How Strong Are State Budgets?
April 20, 2007
- State fiscal conditions appear solid right now, resulting from strong revenue collections of the last several years.
- But the most recent data suggest fiscal conditions are starting to get weaker.
- States spend their money primarily on education, health care, and transportation. Weakening revenue streams could make it harder for states to finance those services in the future.
A new report from the National Conference of State Legislatures finds some improvement in state budget conditions for the current fiscal year (FY 2007), which in most states ends June 30, 2007, and for the upcoming fiscal year.
But the improvements that have occurred since budgets’ enactment last spring have been, at best, modest in most states. Among the 38 states that recently have revised their revenue forecasts for the current fiscal year, for instance, the median state revised its forecast upwards by less than 1 percent, and some of that increase is due to conservative forecasting at the time the budget was enacted.
The data in the NCSL report show that the apparent strength of state budgets right now largely reflects the availability of one-time funds that have been carried over from the last few years or that have resulted from better-than-expected revenues in the current fiscal year.
An example is Texas. The NCSL report identifies Texas as having $6.9 billion in “unexpected revenue.” But most of these funds are not higher-than-projected revenues; instead, legislators chose to leave significant amounts of state revenue unspent in previous years to help finance local property tax cuts that are taking effect this year. In no meaningful sense does Texas have a surplus of the magnitude that the NCSL report might appear to suggest. Another example is Oregon, where NCSL notes that the “unexpected revenue” mostly represents funds realized over the last two years that are already committed to constitutionally required tax refunds and to a rainy day fund.

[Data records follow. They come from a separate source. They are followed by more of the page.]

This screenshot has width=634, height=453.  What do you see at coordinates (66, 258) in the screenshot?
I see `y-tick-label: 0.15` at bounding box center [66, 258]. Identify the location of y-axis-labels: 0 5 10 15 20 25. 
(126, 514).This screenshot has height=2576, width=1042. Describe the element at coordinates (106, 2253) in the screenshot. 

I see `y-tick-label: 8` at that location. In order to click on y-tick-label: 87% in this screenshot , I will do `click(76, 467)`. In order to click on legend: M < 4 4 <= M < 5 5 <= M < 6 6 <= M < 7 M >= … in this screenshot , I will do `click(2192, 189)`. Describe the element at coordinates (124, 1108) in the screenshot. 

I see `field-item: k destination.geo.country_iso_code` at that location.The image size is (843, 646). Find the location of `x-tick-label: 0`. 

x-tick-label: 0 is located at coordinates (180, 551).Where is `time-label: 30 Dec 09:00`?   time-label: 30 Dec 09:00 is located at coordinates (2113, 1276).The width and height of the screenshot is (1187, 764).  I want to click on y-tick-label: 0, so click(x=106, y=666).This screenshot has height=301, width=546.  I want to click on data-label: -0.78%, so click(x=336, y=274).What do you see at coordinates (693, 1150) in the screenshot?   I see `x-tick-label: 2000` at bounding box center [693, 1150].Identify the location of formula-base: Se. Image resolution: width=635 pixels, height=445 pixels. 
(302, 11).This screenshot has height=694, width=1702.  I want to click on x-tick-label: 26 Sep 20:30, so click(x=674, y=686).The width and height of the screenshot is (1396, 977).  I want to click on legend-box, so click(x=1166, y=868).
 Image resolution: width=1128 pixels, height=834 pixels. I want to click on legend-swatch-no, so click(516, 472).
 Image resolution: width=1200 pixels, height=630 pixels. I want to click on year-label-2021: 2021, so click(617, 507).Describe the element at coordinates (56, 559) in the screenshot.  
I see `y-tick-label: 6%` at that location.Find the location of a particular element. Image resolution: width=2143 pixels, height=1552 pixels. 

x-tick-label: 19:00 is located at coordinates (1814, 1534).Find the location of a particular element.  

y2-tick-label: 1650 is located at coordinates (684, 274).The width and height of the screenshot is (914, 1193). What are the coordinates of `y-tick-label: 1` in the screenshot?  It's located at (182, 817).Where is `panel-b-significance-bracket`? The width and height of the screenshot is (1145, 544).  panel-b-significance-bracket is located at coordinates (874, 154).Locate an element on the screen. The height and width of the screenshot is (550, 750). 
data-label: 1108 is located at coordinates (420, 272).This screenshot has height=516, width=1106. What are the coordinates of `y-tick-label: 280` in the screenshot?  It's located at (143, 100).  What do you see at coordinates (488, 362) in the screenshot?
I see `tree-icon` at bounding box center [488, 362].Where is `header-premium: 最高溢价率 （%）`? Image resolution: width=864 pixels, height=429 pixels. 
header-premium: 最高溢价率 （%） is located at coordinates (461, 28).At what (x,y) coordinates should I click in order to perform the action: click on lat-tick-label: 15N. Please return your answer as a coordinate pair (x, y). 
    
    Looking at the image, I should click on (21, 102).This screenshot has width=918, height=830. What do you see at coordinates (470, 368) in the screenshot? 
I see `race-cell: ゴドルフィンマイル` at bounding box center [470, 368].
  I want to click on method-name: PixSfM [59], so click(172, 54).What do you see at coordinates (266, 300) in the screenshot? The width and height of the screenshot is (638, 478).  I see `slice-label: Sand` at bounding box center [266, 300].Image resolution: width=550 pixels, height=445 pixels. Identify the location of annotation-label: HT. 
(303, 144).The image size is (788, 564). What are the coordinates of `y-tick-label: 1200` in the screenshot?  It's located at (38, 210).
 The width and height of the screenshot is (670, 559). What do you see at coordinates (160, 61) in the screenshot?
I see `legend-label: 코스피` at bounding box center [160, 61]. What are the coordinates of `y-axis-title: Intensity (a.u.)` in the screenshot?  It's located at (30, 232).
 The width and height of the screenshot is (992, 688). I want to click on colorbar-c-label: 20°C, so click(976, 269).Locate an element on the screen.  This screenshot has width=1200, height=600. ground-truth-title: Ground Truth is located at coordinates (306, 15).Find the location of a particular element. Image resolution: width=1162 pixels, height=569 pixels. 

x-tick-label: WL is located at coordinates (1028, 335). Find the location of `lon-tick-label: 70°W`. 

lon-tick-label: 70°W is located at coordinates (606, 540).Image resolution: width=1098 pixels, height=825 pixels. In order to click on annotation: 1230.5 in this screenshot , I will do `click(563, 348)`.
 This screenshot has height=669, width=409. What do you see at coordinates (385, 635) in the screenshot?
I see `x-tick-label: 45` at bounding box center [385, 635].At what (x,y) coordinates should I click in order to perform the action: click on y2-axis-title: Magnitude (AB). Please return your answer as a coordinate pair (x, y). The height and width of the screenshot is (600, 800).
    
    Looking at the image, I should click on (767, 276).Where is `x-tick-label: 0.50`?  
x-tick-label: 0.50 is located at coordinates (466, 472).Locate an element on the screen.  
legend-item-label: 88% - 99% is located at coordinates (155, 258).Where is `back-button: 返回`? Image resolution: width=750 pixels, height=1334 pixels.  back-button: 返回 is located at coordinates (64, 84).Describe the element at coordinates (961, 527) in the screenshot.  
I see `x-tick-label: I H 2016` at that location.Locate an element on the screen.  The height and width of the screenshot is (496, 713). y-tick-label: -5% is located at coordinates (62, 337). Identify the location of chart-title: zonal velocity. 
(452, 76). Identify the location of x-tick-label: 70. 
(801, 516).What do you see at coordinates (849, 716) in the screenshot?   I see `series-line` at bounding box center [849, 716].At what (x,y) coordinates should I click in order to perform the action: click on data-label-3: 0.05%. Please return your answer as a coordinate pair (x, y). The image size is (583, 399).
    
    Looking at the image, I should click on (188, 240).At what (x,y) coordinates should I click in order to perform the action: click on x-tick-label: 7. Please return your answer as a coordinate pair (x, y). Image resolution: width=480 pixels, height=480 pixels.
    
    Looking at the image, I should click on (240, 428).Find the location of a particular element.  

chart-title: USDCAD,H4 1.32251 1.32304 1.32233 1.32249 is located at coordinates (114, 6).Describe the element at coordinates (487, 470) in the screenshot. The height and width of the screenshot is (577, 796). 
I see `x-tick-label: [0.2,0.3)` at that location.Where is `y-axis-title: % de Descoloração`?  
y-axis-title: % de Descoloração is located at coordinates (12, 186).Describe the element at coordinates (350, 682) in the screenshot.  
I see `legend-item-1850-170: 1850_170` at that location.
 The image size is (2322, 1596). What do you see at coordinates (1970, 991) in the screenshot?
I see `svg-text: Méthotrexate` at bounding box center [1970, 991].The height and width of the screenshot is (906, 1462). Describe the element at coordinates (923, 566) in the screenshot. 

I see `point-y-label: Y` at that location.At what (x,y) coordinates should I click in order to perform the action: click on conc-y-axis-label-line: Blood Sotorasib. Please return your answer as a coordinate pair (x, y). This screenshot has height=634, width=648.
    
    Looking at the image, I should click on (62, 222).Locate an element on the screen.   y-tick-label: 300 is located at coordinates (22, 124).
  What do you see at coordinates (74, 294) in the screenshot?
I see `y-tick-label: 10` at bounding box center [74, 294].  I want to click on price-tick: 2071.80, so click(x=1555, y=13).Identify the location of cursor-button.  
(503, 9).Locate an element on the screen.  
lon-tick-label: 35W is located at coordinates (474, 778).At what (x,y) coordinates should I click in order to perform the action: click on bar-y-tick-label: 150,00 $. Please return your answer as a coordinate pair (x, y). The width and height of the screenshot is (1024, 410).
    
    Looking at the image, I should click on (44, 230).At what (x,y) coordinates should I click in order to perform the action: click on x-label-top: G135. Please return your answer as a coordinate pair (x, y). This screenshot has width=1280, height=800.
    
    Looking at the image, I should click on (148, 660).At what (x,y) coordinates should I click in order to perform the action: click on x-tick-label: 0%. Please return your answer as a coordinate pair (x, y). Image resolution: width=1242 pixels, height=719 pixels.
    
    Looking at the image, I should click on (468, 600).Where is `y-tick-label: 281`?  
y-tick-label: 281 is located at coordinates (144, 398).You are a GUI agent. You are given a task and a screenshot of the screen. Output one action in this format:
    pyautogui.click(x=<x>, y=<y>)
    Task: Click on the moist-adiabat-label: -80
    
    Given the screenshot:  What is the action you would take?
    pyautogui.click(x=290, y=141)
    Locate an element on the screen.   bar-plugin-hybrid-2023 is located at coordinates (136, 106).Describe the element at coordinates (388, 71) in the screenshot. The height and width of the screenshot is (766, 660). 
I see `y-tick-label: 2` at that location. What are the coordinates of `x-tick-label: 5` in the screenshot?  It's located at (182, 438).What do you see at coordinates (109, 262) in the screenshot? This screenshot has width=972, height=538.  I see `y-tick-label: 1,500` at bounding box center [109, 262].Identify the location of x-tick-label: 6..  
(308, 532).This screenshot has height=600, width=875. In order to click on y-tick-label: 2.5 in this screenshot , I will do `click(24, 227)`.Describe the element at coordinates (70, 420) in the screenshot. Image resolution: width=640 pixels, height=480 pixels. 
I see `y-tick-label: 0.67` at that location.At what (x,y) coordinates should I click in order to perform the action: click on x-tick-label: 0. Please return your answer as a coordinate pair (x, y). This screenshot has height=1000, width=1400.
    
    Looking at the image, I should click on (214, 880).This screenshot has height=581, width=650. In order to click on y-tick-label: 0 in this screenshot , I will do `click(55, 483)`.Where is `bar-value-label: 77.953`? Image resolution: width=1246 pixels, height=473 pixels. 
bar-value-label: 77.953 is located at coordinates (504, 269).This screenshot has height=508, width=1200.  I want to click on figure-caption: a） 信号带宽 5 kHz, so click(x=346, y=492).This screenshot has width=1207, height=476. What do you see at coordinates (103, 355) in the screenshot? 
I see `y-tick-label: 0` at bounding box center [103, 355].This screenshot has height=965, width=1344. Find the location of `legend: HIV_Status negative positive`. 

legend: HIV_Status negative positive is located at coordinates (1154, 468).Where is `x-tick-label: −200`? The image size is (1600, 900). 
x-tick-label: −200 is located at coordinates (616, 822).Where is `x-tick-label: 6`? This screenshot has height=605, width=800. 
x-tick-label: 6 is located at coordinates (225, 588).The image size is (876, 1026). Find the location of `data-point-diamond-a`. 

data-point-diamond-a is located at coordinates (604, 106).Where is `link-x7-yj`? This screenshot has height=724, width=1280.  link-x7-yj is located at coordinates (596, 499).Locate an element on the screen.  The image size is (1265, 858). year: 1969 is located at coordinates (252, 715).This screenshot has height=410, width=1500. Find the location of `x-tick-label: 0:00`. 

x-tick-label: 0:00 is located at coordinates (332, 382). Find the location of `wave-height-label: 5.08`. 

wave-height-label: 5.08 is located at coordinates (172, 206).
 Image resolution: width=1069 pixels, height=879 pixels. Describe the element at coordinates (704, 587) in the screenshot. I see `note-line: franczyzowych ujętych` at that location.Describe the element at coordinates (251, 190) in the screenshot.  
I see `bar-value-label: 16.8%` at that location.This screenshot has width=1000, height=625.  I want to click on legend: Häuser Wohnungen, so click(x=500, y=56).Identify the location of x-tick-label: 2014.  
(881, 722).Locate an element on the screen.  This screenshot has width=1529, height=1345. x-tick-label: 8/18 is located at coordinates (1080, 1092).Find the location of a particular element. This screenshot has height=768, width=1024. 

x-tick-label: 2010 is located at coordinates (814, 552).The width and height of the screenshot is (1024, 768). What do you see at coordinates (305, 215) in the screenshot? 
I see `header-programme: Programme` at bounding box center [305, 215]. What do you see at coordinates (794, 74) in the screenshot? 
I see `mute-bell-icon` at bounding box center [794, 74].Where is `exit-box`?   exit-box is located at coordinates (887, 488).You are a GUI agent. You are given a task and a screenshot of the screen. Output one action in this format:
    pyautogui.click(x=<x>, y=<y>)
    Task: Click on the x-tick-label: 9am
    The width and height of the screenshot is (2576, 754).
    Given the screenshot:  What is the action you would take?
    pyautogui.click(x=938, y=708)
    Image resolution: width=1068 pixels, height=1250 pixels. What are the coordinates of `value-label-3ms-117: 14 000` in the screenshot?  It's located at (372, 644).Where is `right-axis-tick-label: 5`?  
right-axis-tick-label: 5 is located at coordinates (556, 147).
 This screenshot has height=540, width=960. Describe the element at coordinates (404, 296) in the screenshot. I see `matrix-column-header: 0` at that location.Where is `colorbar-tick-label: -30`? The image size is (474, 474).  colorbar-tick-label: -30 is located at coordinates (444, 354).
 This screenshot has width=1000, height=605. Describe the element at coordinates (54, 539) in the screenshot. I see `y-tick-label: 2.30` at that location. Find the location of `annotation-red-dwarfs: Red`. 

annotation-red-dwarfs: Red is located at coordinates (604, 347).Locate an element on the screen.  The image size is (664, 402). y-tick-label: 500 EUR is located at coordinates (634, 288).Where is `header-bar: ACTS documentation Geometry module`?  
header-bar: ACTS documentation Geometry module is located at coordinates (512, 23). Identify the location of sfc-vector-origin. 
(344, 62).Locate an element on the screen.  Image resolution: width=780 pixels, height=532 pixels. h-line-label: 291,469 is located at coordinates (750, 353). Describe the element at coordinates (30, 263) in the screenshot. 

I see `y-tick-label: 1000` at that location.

In other words, what makes state budgets appear “strong” right now seems in significant part to be due to the uptick in state revenue collections that occurred in 2004, 2005 and 2006 as states emerged from the last recession.
Rather than making budgetary decisions based on past years’ revenue strength, good public finance practice suggests that states would structure budget decisions based on prospects for future years. Although the NCSL report mostly addresses fiscal conditions in fiscal 2007 and is silent on prospects for state finances beyond fiscal year 2008, other evidence suggests problems may be brewing.
The rate of revenue growth is slowing. According to the most recent report from the Rockefeller Institute, the growth of state tax collections for the October-December quarter – halfway through the FY2007 fiscal year – was the weakest since 2003. Tax collections were just 1.5 percent higher than in the same period of the previous year, after adjusting for legislated changes and inflation. The NCSL report and other sources indicate that sales tax revenue, in particular, is slowing; one Wall Street analysis indicates that only one in six states met their sales tax projections for the month of March. Property tax revenue appears also to have peaked in many places. While property taxes are primarily a local government revenue source, weak local revenues may have implications for state aid to localities.
Many states have spent their one-time carryovers from past years on multi-year tax cuts that will weaken revenues for years to come. Last year, 10 states enacted tax cuts that had most of their fiscal impacts in the “out-years.” Additional states such as Missouri appear to be considering similar actions this year.
States face a number of long-term structural problems. Although the problems vary from state to state, they commonly include antiquated sales tax systems, corporate income tax structures that are increasingly riddled with loopholes, underfunded state pension plans, and other concerns.
- Should the nation enter a recession, state Rainy Day Funds are likely to prove inadequate. Most states’ Rainy Day Funds are well below the level of 15 percent or more the Government Finance Officers Association suggests is prudent and that CBPP research suggests would be needed for a state to weather a recession.
In short, there is little reason to feel confident — and substantial reason to be concerned — about many states’ budgetary conditions over the next few years. This is a problem because most of the tasks that state governments undertake, such as educating their young people, building roads, supporting the health care system, and so on, require sustained funding commitment over multiple years in order to meet their objectives. Moreover, these tasks will be at least as important in the future as they are today, and therefore will continue to require adequate funding levels. It is welcome news that state budgets in the current fiscal year are on relatively solid ground. Given the significant challenges that lie ahead, however, it is difficult to be sanguine about future trends.
 National Conference of State Legislatures, State Budget Update: March 2007, released April 19, 2007.
 The Liscio Report, April 13, 2007.
 Nicholas Johnson and Sarah Farkas, Tax Cuts on Layaway: The Short– and Long-term Fiscal Implications of 2006 State Tax Actions, Center on Budget and Policy Priorities, October 2006.
 Iris J. Lav, Elizabeth McNichol and Robert Zahradnik, Faulty Foundations: State Structural Budget Problems and How to Fix Them, Center on Budget and Policy Priorities, May 2005.